The most obvious restriction for me, and I’m sure James, right now is the language. Though most communication is in English, the quality of English is lacking. It’s one thing to have the ability to understand English then it is to actually speak it. Most other people speak Arabic but not always. As a family, we are all enrolled in an Arabic class of sorts (James through work, me and the kids through K12 icademy) so we’re trying to help ourselves out in this area, but it is slow going. There are many different dialects to this language, and many different ways to say or spell the same thing. There are also many Indian, Filipino and Asian folks here as well all in the same boat as us, trying to get around, work and learn the common languages. Being in such a diverse community, I’m embarrassed to say, I sometimes cannot notice the subtle differences that may clue me in to what language I should be attempting to speak, or when practicing my Arabic might be the best choice for communication. I hope my mind will open as we settle in further to our surroundings. There have been many dropped calls on the phone, or frustrated taxi drivers due to our handicapped methods of communication I can only continue to learn and hope that some of it sinks in enough to get me around.
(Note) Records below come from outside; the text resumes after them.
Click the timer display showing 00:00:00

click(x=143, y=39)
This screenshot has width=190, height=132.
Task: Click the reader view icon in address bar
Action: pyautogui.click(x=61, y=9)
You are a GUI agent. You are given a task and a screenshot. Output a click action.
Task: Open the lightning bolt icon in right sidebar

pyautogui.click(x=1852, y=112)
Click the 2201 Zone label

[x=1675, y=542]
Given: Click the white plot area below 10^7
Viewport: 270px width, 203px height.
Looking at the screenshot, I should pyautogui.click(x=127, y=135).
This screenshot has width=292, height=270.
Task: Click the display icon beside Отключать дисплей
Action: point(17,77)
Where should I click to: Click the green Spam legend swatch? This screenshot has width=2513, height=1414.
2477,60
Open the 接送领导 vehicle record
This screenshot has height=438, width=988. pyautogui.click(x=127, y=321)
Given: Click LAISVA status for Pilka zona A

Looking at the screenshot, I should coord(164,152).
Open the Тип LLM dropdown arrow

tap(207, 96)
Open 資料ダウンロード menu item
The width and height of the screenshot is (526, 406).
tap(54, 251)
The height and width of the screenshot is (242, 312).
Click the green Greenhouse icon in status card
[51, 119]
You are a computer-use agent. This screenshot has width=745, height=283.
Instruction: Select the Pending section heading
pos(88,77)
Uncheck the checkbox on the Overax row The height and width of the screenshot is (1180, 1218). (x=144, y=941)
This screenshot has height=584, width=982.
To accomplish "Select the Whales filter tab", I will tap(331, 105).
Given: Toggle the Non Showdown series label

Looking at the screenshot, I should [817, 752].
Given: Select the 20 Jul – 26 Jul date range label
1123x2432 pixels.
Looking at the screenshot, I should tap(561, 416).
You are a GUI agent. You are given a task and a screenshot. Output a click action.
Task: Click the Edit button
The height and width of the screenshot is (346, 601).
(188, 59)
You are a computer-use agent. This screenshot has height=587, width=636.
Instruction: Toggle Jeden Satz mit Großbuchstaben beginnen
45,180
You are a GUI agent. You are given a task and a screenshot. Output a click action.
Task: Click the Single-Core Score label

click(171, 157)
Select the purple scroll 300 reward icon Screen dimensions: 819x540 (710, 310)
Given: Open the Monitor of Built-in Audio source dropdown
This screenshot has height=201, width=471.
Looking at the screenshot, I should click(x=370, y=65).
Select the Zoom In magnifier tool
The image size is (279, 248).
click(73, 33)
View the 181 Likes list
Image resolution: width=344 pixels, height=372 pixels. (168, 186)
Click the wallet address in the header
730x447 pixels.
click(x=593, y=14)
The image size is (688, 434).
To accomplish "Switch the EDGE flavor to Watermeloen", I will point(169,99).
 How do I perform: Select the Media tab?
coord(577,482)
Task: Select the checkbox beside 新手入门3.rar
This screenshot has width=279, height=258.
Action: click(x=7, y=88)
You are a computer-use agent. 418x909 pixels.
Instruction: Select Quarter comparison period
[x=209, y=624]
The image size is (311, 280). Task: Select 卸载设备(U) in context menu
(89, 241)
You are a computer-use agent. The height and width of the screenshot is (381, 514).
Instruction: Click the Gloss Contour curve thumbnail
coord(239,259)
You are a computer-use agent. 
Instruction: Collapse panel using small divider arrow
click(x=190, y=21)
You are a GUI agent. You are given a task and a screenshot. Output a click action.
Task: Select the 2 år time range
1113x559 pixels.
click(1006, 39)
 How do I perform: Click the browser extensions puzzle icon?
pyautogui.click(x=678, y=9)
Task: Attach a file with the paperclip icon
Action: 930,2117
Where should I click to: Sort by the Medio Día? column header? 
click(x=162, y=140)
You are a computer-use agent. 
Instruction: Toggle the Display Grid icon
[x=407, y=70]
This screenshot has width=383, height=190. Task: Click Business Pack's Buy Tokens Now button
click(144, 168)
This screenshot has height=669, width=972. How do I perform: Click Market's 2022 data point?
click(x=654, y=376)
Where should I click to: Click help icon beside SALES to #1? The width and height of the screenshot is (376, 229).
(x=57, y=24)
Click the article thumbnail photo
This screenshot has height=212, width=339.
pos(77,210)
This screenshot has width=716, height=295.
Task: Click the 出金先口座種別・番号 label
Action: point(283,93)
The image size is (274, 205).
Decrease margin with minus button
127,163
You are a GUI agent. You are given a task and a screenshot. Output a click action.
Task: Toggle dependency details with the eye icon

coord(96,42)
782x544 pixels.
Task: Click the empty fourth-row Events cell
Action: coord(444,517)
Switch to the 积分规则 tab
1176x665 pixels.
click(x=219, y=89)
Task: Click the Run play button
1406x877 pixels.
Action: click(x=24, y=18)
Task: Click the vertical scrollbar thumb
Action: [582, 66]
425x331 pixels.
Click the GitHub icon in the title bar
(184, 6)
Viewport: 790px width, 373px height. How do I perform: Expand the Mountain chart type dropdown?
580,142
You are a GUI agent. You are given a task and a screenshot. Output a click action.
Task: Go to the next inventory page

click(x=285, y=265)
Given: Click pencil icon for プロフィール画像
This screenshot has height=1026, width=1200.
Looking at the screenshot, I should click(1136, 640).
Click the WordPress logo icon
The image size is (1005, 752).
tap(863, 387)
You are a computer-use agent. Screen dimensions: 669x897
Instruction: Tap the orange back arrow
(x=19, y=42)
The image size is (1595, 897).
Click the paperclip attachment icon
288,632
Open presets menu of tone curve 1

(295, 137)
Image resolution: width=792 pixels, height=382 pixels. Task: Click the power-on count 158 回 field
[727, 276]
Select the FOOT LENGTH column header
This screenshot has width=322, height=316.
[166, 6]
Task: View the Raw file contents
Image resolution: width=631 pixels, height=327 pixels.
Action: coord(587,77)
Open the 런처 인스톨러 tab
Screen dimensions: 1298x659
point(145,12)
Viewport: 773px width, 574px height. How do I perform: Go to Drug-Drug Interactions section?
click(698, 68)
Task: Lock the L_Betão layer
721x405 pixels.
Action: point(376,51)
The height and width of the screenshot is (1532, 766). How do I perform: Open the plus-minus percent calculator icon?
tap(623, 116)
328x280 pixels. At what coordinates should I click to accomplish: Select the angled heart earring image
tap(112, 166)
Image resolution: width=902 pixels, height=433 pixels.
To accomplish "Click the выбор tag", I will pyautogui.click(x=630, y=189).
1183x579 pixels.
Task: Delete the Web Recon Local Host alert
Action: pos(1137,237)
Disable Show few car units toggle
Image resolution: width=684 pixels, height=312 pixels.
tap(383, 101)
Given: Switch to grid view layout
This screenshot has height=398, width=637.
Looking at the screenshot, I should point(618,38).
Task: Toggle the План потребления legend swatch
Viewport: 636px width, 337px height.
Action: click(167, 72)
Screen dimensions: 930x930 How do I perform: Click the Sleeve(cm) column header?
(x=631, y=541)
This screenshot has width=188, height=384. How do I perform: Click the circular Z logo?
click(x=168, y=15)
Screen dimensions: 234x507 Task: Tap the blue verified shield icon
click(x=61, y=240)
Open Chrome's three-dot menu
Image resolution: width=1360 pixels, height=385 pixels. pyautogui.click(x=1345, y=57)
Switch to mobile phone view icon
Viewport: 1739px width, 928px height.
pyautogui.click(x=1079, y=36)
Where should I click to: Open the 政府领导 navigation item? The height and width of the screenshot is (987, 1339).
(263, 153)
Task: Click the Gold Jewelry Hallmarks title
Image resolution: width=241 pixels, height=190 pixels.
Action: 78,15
At the other end of the spectrum I would just like to make note of one of the biggest non-restrictions we have here. Eating out, has turned to eating in. Every fast food place here delivers. You can order right on line, or view the menu and call in your order. This has been fantastic so far as we have had difficulty keeping our fridge and cupboards stocked with familiar foods. This has also been detrimental to all the progress we made those last few months in Canada eating at home, and eating healthier. Its not impossible to do that here, but we are definitely needing to relearn some things now that we’re here. Sorry Darci, this has been the biggest nemesis to me keeping my goals.